*** Given records ***

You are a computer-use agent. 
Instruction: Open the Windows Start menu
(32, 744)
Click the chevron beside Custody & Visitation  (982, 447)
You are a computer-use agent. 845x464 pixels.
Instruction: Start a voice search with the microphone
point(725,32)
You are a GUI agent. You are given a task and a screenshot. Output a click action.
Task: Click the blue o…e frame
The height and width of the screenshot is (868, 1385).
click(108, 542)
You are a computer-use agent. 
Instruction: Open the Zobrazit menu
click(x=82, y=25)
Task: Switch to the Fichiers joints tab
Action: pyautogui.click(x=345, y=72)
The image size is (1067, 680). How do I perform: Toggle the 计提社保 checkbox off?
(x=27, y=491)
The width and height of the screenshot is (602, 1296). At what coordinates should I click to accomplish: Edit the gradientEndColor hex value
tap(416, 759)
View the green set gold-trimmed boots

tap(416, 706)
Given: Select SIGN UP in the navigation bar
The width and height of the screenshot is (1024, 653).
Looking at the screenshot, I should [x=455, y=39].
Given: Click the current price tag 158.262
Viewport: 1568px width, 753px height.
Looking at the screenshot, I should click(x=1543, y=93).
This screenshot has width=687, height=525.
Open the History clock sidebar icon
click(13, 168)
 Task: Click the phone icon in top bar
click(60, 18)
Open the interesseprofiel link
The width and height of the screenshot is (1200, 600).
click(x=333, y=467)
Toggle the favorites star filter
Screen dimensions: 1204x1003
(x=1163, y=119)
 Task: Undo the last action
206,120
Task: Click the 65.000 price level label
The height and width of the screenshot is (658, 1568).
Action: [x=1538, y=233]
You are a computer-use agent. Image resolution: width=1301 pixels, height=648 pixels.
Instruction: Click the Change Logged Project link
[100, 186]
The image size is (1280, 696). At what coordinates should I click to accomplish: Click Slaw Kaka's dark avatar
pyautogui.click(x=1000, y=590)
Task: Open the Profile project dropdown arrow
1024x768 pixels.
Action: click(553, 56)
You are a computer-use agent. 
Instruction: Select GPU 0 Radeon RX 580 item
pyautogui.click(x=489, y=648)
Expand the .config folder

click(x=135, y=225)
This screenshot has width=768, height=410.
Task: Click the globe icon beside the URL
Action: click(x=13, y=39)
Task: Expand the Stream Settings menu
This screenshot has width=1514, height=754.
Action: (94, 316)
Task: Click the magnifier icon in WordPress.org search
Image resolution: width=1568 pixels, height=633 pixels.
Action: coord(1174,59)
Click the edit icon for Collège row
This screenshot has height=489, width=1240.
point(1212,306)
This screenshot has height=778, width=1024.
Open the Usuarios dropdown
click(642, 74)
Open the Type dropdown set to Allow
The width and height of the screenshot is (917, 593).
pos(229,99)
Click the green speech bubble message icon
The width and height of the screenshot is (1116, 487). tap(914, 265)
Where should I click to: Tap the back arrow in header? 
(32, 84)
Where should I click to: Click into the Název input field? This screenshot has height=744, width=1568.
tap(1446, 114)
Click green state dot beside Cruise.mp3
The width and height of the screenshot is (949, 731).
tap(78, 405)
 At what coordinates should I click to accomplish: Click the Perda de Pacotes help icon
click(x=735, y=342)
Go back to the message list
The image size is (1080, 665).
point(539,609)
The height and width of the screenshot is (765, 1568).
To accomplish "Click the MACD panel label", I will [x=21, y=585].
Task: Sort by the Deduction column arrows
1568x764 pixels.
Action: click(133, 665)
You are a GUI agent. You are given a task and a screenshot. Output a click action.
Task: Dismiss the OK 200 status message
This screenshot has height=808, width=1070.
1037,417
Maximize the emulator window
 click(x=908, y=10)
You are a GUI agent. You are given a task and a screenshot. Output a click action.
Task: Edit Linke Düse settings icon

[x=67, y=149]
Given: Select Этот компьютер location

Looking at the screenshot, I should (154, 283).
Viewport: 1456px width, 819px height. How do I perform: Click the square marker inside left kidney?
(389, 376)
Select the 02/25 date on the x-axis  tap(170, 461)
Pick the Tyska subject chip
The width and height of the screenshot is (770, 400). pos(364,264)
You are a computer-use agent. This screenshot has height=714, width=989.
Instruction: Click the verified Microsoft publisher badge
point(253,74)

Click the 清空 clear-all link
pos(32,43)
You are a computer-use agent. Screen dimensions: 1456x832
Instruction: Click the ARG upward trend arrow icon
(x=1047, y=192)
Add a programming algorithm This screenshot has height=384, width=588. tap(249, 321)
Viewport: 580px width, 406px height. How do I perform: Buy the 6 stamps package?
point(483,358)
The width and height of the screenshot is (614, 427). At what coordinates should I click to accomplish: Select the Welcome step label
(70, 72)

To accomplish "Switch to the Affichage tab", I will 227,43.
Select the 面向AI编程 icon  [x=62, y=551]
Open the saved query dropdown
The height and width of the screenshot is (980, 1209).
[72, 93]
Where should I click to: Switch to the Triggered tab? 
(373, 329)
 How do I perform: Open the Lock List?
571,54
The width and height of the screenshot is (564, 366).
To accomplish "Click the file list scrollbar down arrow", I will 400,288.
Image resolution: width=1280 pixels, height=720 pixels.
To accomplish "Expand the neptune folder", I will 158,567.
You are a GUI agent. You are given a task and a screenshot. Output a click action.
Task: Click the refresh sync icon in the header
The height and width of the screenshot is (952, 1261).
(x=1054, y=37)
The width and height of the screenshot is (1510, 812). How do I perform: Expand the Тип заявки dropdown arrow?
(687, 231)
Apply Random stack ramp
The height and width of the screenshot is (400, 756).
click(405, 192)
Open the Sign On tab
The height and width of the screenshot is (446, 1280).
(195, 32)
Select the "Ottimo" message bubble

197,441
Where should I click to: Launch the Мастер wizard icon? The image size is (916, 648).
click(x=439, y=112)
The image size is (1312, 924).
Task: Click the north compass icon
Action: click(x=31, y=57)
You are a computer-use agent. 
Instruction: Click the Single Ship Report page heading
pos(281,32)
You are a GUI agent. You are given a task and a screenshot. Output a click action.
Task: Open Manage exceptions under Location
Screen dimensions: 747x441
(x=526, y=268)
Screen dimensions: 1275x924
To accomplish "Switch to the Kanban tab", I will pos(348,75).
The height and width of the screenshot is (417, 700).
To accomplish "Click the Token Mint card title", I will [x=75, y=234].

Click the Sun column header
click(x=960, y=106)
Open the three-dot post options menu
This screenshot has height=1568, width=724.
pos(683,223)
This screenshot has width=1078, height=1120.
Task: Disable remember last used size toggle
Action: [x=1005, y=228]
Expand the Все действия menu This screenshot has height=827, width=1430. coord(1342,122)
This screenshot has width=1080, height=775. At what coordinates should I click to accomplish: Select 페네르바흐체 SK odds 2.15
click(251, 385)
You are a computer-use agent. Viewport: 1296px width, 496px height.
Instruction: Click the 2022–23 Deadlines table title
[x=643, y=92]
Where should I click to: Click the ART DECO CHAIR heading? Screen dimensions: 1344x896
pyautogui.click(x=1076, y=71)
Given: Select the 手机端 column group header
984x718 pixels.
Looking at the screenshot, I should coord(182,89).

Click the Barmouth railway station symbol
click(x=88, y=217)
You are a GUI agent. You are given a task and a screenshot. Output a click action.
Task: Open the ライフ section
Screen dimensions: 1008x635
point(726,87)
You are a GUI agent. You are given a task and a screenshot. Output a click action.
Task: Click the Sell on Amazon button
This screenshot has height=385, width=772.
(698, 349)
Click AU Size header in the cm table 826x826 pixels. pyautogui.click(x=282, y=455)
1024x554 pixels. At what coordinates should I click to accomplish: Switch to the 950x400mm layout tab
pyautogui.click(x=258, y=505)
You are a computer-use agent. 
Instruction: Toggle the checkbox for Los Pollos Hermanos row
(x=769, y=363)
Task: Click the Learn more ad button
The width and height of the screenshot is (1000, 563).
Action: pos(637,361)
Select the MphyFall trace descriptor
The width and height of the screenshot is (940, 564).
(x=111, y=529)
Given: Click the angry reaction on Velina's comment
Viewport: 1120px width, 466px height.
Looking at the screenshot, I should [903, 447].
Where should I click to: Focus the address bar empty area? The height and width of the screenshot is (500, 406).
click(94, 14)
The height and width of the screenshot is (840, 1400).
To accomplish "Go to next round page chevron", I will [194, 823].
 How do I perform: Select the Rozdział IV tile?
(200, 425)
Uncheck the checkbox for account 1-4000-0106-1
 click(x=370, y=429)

*** End of Given records ***

Problem details »
Find the lines above with the word "chevron". Copy them out.

Response area »
Click the chevron beside Custody & Visitation  (982, 447)
To accomplish "Go to next round page chevron", I will [194, 823].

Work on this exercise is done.